Cuánto tiempo habré malgastado provocándome angustias que oscurecen mi mente como una neblina pasajera cada vez que algo me hace recordar que todo aquello que no quiero perder ha tenido un principio y tendrá un día su final. Trato de escapar rápidamente de ese pensamiento estéril, antes de que en la neblina de mi conciencia tome forma la visión concreta de una última vez, y yo me quede absorto contemplándola, y no pueda ya proteger a mi ánimo del influjo que esa visión tendrá sobre él.

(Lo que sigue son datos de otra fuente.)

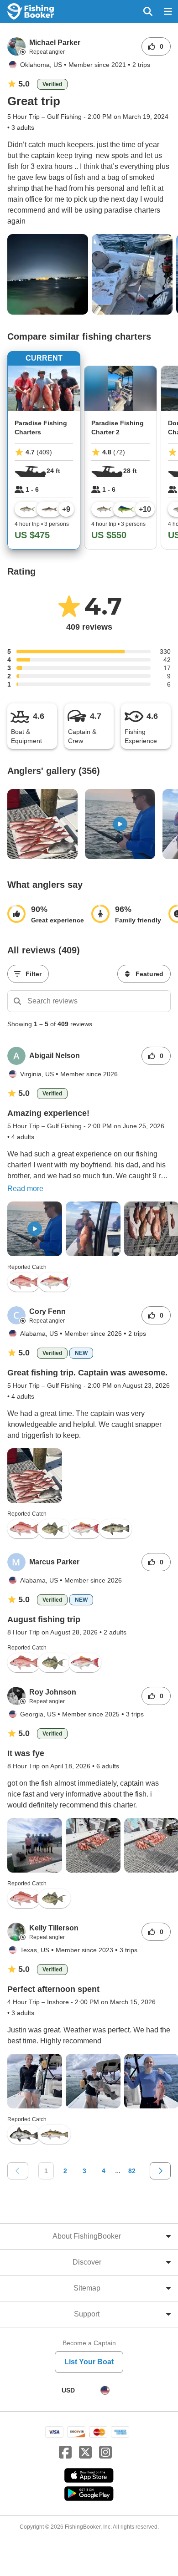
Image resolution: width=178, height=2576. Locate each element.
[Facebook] (65, 2452)
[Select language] (105, 2390)
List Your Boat (89, 2362)
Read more (25, 1188)
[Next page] (160, 2170)
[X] (85, 2452)
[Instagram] (105, 2452)
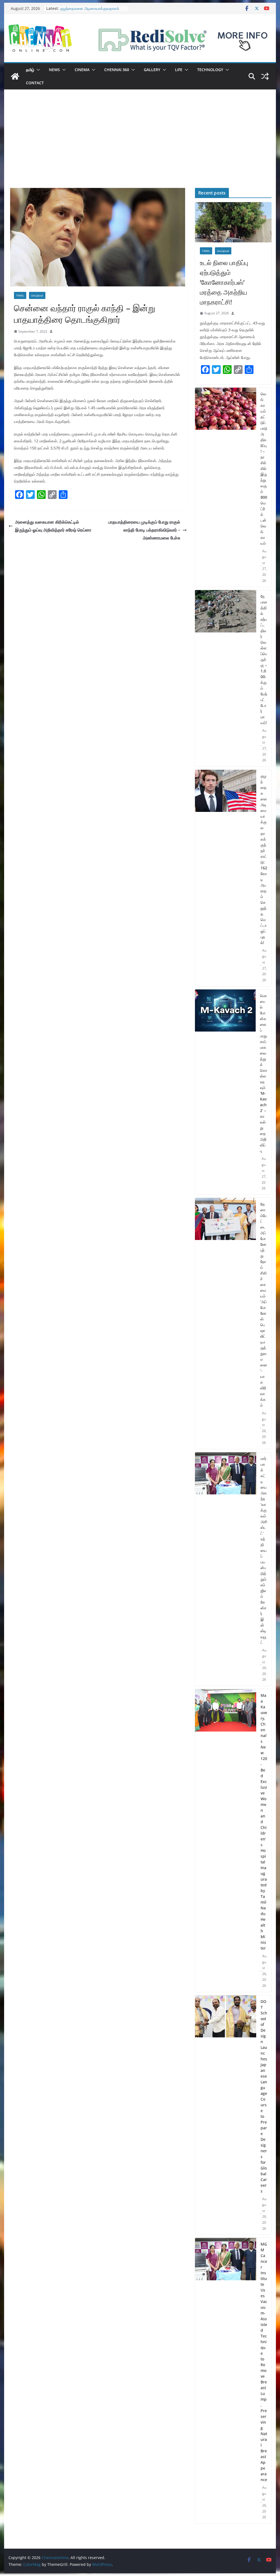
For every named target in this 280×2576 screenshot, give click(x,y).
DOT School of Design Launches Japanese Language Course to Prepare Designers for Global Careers (264, 2096)
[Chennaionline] (15, 76)
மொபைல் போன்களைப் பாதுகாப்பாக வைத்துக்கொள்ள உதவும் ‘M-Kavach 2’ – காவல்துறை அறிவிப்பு (263, 1073)
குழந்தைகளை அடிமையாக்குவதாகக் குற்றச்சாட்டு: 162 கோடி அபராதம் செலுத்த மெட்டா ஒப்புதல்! (264, 859)
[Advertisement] (140, 147)
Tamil (20, 295)
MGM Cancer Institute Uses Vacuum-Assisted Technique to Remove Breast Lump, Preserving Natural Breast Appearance (264, 2361)
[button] (37, 70)
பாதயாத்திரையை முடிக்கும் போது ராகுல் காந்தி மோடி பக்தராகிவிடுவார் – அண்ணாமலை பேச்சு (144, 530)
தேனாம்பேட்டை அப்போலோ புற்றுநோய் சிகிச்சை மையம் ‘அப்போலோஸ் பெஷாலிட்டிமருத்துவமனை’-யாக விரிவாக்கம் (263, 1304)
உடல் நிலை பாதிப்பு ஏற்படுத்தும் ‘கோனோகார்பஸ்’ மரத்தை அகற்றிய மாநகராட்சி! (224, 282)
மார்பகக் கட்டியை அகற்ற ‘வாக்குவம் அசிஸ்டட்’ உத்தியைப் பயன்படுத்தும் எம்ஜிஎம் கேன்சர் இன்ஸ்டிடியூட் (264, 1550)
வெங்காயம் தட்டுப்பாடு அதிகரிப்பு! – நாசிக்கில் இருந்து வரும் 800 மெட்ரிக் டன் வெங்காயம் (264, 468)
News (54, 69)
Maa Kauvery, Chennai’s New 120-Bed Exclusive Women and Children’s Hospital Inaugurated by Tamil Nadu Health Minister (264, 1822)
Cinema (82, 69)
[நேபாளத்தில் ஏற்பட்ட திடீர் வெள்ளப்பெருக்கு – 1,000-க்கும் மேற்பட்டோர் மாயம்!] (225, 678)
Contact (35, 82)
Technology (210, 69)
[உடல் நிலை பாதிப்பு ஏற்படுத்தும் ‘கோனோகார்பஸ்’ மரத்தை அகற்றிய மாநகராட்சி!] (233, 222)
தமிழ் (30, 69)
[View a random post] (265, 76)
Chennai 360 (116, 69)
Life (178, 69)
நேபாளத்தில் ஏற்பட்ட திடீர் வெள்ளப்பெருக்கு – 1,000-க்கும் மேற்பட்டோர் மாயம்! (85, 8)
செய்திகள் (37, 295)
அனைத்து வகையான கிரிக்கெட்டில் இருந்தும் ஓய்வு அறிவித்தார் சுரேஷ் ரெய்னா (53, 526)
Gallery (152, 69)
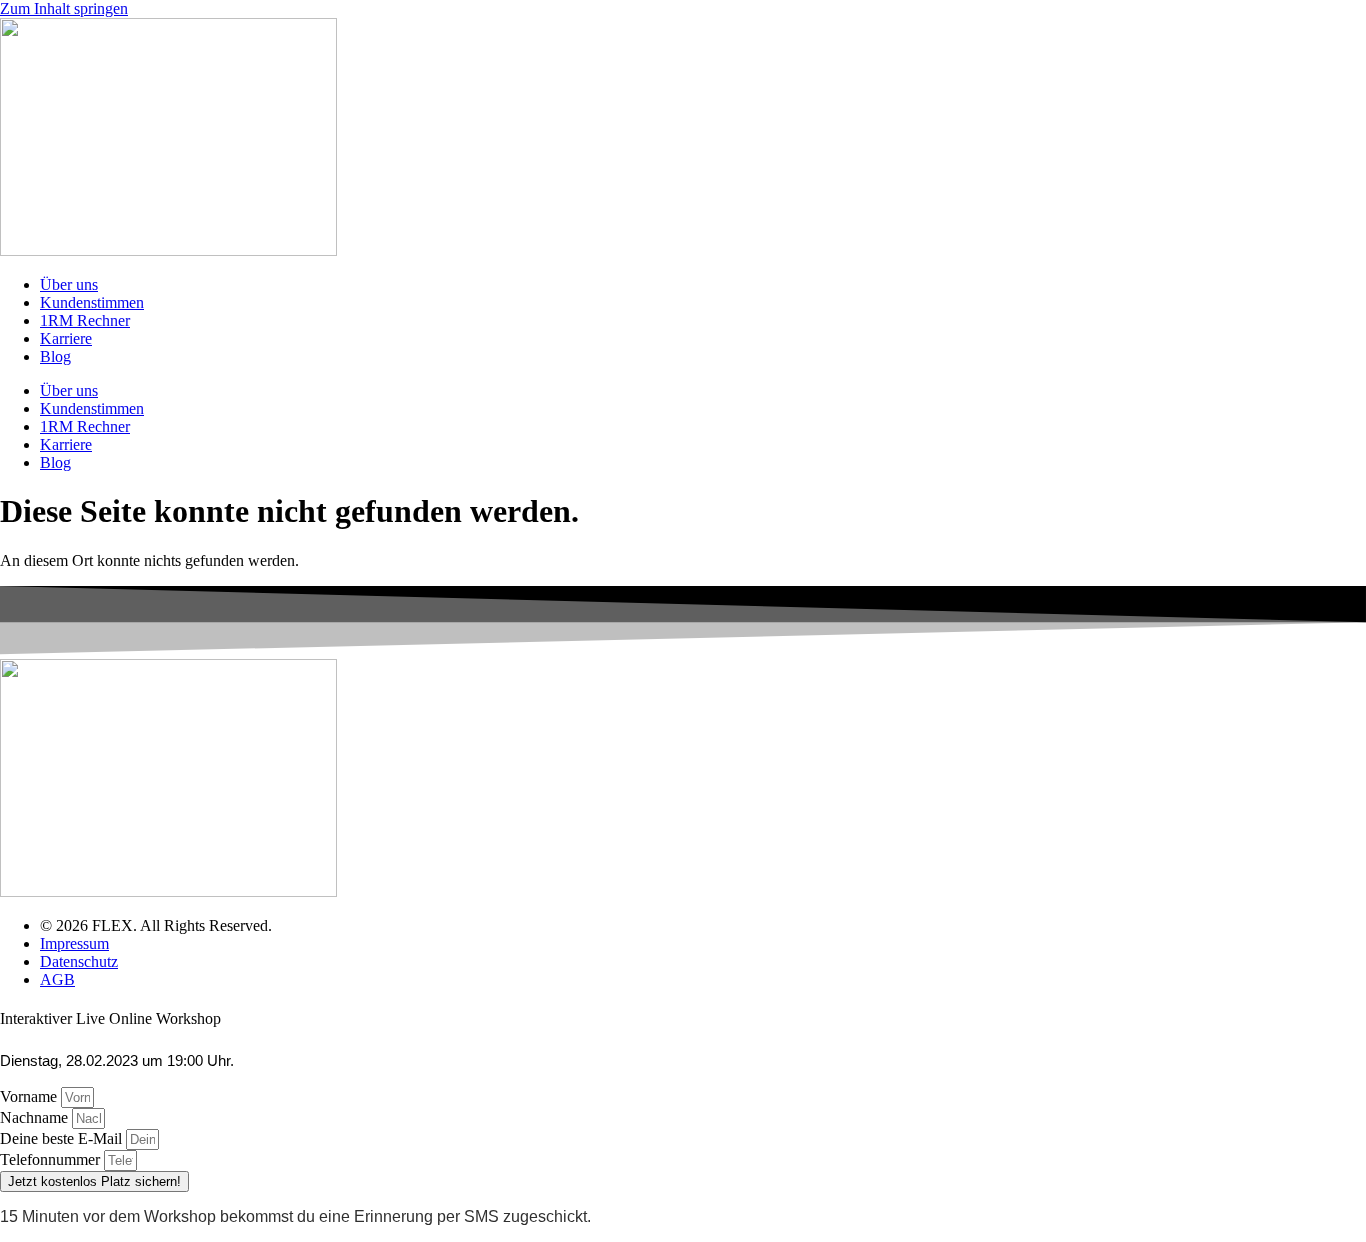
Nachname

Por eso, ahora que casualmente tengo en mis manos una carpeta con la correspondencia de un famoso escritor a su amante —ambos muertos hace mucho— no puedo dejar de angustiarme: puedo ver la primera carta de una historia de amor asomar al principio de esta carpeta, y a la vez puedo ver la última carta al final, y no puedo evitar hacer el cálculo a ojo de todas las hojas que hay entre ambas cartas, la primera y la última, y medir en cada punto las cartas que le restan a esa relación para extinguirse. Se puede decir que el conjunto de pruebas que quedan en el mundo de ese romance apenas miden medio centímetro de grosor, y caben en un espacio de treintaicinco por veinticinco centímetros, que es más o menos lo que miden las carpetas de color hueso en que están clasificadas las cartas del contenedor 11 del archivo de William Faulkner en el Harry Ransom Center con las que estoy matando el tiempo esta mañana, y con las que sospecho que perderé el día entero, y los días venideros, hasta olvidarme por completo del propósito de mi visita que ya ha perdido todo interés para mí. Eran unos papeles demasiados tentadores, llego a ellos, como te dije, casualmente, y en ellos descubro una posibilidad de hallar respuestas, los leo con una fruición parecida a la de los adolescentes que leen el consultorio amoroso de las revistas juveniles. Y sin embargo, nada más ver la carpeta me asaltan nuevas preguntas. ¿Qué medidas tuvo lo nuestro (dejémoslo en lo nuestro, a falta de un nombre mejor)? ¿Qué huella ha dejado, qué residuo, qué cenizas? No hay memoria. Yo lo he borrado todo, absolutamente todo, y me consta que tú también. Solo sé que el año pasado te vi cuatro días en estas mismas fechas, en esta misma ciudad, y que el año anterior te vi otros tres días, en las mismas fechas y la misma ciudad. Verte se queda corto. Te tuve, me tuviste. Nos tuvimos.